Job 1:
On the text classification page, which class does TextClassification inherit from?
Job 2:
List every parameter that the text classification page gives for the TextClassification constructor.
---- Text segment
Text Classification

class ibm_watsonx_ai.foundation_models.classifications.TextClassification(credentials=None, project_id=None, space_id=None, api_client=None)[source]

Bases: WMLResource

Instantiate the text classification service.

Parameters:
  • credentials (Credentials, optional) – credentials to the watsonx.ai instance

  • project_id (str, optional) – ID of the project, defaults to None

  • space_id (str, optional) – ID of the space, defaults to None

  • api_client (APIClient, optional) – initialized APIClient object with a set project ID or space ID. If passed, credentials and project_id/space_id are not required, defaults to None

Raises:

InvalidMultipleArguments – raised when neither api_client nor credentials alongside space_id or project_id are provided

from ibm_watsonx_ai import Credentials
from ibm_watsonx_ai.foundation_models.classifications import TextClassification

text_classification = TextClassification(
    credentials=Credentials(
        api_key = IAM_API_KEY,
        url = "https://us-south.ml.cloud.ibm.com"),
    project_id="*****"
--------
---- Dataset section
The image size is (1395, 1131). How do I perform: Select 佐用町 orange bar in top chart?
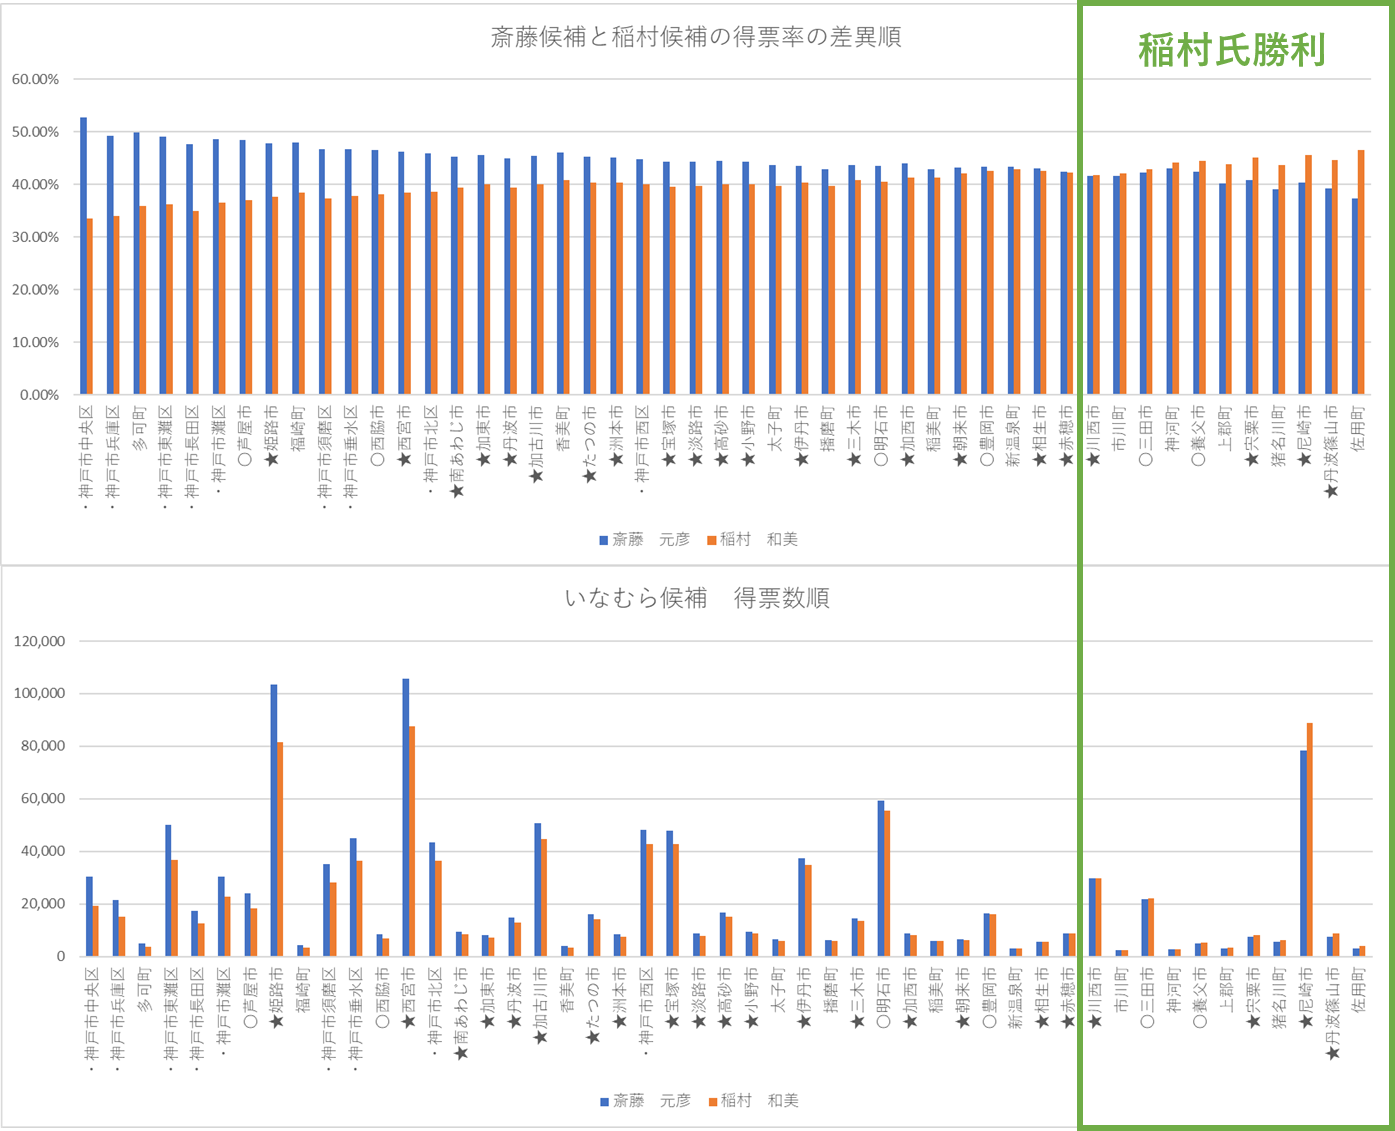coord(1361,272)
--------
Answer 1:
WMLResource

Answer 2:
credentials, project_id, space_id, api_client